About this exercise => Go to the line containing "Instruction: Click the Nov '24 x-axis label" in the listing below. Output that line and each later one exactly.

START Given data

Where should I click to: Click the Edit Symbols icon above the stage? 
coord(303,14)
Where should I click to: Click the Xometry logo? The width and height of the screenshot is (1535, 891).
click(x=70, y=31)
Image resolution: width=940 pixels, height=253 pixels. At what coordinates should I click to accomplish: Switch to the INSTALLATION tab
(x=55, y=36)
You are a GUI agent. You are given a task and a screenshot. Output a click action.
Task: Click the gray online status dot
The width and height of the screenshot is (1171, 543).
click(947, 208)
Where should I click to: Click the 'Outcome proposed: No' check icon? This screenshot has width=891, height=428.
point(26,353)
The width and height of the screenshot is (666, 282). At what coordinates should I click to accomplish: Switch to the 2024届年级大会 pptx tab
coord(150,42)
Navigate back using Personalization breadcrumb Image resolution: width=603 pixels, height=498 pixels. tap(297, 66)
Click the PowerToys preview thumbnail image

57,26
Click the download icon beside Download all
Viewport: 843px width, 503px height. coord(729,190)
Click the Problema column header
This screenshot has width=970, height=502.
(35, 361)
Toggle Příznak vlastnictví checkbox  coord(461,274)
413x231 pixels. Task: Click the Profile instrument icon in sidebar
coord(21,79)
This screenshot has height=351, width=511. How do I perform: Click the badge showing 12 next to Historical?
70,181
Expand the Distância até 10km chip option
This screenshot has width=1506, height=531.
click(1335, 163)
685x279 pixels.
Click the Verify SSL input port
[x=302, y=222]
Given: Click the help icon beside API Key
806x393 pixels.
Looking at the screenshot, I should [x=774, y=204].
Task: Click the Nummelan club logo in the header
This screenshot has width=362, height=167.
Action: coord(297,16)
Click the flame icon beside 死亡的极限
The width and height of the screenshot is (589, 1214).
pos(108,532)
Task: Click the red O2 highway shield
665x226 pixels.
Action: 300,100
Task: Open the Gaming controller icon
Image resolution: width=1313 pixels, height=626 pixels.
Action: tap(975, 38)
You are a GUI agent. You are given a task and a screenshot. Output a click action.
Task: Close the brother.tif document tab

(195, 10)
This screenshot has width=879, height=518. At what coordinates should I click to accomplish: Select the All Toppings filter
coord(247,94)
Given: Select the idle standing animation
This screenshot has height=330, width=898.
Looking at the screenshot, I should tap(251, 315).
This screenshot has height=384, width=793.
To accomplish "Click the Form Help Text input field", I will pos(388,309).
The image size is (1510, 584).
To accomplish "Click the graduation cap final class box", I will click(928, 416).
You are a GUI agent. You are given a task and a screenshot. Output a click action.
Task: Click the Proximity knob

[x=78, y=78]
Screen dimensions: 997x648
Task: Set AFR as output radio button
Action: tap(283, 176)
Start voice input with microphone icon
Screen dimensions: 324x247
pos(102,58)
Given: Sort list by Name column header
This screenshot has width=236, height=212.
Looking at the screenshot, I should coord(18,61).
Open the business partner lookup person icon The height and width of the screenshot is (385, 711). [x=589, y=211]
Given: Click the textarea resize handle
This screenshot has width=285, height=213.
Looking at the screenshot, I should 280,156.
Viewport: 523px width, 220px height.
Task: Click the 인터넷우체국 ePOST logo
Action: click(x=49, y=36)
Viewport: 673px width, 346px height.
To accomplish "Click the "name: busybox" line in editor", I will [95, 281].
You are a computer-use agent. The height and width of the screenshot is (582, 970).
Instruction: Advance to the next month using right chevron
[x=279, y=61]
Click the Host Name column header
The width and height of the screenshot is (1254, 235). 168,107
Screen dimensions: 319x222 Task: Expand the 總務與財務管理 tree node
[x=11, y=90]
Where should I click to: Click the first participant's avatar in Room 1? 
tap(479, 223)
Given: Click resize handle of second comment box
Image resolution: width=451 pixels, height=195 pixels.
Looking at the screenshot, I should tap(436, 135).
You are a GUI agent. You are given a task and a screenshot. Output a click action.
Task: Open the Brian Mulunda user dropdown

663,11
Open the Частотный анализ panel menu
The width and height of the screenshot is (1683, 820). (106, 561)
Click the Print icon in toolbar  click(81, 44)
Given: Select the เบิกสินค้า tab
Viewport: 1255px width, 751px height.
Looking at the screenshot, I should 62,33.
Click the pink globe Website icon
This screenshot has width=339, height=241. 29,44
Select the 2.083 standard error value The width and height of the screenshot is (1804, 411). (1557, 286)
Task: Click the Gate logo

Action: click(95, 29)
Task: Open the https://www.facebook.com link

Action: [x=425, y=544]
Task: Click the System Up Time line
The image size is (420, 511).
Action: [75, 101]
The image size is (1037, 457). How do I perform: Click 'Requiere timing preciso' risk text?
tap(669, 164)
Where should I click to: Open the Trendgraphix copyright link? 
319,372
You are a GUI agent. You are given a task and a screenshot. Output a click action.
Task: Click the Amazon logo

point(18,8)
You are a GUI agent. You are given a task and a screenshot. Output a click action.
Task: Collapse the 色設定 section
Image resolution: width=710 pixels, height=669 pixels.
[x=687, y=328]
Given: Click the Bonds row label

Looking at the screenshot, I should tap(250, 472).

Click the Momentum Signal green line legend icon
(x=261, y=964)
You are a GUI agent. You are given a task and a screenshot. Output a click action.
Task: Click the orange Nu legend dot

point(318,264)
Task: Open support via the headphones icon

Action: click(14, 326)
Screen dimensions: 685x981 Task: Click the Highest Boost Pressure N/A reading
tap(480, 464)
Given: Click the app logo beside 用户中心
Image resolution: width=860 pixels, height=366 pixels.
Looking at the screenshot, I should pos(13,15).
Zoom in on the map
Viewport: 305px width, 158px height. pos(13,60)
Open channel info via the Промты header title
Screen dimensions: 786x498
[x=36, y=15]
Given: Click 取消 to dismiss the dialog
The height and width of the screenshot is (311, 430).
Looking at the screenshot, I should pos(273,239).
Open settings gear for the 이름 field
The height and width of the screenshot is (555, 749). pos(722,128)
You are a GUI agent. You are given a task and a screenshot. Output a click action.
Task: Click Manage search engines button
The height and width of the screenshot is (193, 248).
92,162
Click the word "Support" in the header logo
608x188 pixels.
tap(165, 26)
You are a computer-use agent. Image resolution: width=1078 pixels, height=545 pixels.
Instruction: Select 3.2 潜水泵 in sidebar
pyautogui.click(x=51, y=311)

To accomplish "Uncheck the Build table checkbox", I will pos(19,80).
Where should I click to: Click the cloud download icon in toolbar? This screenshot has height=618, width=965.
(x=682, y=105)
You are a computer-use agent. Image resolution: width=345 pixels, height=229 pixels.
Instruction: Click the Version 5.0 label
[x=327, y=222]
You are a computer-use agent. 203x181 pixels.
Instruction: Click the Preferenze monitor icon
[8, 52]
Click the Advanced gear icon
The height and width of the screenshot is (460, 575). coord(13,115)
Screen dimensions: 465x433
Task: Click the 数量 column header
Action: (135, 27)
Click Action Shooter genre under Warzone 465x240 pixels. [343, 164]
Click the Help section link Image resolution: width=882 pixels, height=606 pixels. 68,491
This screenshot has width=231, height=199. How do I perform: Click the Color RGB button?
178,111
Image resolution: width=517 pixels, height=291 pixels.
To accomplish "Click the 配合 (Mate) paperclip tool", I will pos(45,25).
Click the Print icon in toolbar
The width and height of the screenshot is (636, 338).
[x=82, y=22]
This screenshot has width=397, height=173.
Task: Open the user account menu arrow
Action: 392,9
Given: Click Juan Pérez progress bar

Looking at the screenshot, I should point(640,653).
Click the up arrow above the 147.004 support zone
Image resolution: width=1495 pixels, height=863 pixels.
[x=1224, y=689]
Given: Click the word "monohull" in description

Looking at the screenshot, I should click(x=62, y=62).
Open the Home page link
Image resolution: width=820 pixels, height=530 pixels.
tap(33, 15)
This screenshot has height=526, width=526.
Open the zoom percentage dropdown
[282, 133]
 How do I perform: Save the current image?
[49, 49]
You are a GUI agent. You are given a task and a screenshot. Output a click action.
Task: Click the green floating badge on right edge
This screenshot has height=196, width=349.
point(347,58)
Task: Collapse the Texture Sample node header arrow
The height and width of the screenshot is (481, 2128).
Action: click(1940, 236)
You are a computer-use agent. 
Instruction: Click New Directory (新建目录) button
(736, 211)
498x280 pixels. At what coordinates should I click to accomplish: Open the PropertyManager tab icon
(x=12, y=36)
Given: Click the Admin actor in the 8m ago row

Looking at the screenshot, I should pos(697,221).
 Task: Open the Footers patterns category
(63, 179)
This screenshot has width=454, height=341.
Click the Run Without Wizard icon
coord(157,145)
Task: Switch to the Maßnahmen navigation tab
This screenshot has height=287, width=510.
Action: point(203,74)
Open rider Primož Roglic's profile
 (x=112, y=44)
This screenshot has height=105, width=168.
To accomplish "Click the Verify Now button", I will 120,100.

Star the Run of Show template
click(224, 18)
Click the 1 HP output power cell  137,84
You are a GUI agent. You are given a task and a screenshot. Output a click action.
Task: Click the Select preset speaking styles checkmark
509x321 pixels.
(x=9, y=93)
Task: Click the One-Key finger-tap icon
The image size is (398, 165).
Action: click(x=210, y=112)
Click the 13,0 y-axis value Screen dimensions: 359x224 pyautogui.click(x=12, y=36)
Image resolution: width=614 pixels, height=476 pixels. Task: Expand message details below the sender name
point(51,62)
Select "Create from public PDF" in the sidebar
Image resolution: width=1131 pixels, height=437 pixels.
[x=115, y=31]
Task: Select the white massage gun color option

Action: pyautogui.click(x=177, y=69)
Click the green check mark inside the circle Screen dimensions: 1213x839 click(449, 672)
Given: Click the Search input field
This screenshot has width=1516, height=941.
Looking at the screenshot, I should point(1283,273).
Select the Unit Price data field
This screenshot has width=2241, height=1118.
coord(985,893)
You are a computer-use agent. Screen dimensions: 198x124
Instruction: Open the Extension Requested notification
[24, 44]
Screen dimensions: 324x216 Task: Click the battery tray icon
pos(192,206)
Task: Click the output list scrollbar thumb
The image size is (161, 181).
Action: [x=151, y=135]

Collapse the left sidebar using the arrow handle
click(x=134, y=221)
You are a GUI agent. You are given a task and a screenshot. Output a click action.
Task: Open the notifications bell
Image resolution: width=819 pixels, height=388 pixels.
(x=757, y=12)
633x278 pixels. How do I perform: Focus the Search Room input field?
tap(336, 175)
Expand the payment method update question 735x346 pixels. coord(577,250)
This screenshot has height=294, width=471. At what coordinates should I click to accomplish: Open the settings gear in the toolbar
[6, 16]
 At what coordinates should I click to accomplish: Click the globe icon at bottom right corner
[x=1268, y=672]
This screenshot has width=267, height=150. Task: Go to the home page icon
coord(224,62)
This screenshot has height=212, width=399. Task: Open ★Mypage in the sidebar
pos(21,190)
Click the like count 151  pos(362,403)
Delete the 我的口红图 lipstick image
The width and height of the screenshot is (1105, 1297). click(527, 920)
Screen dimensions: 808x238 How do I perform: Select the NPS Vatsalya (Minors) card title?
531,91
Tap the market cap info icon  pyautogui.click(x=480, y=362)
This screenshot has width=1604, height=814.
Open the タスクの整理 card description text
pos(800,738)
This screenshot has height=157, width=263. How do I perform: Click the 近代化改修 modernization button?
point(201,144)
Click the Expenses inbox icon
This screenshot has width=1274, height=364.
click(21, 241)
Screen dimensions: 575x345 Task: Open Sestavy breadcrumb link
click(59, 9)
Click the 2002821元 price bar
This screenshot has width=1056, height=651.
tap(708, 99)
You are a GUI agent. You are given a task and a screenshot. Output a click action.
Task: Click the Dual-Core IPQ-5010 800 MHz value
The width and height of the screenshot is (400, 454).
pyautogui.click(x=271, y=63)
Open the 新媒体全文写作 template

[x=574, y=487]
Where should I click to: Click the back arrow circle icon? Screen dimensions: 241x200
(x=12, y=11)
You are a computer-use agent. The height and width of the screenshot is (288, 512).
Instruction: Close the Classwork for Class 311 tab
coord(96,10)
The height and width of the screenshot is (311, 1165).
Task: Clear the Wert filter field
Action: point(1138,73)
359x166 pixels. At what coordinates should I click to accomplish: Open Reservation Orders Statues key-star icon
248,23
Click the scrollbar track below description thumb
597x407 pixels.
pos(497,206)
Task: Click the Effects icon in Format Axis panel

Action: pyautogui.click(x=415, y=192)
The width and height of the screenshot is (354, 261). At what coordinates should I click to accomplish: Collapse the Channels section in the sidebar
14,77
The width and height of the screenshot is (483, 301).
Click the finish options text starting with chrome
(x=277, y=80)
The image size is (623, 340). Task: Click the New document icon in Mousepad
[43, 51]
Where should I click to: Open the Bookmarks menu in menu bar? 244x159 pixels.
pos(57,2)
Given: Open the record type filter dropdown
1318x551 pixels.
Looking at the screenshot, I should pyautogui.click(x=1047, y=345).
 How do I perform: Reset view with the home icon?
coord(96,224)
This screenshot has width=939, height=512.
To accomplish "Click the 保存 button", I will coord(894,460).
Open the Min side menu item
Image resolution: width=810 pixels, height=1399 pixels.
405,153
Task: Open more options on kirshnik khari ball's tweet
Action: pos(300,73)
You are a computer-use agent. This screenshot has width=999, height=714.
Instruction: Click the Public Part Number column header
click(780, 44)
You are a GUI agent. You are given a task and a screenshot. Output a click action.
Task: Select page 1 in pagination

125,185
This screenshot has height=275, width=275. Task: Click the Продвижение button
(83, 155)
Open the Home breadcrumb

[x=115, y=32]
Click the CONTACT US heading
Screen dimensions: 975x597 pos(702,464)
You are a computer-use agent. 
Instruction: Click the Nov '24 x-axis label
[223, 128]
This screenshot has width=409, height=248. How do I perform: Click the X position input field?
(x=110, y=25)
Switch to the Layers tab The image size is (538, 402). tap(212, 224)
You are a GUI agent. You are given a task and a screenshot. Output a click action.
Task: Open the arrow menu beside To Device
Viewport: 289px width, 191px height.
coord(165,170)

END Given data

Result =>
Instruction: Click the Nov '24 x-axis label
[223, 128]
This screenshot has width=409, height=248. How do I perform: Click the X position input field?
(x=110, y=25)
Switch to the Layers tab The image size is (538, 402). tap(212, 224)
You are a GUI agent. You are given a task and a screenshot. Output a click action.
Task: Open the arrow menu beside To Device
Viewport: 289px width, 191px height.
coord(165,170)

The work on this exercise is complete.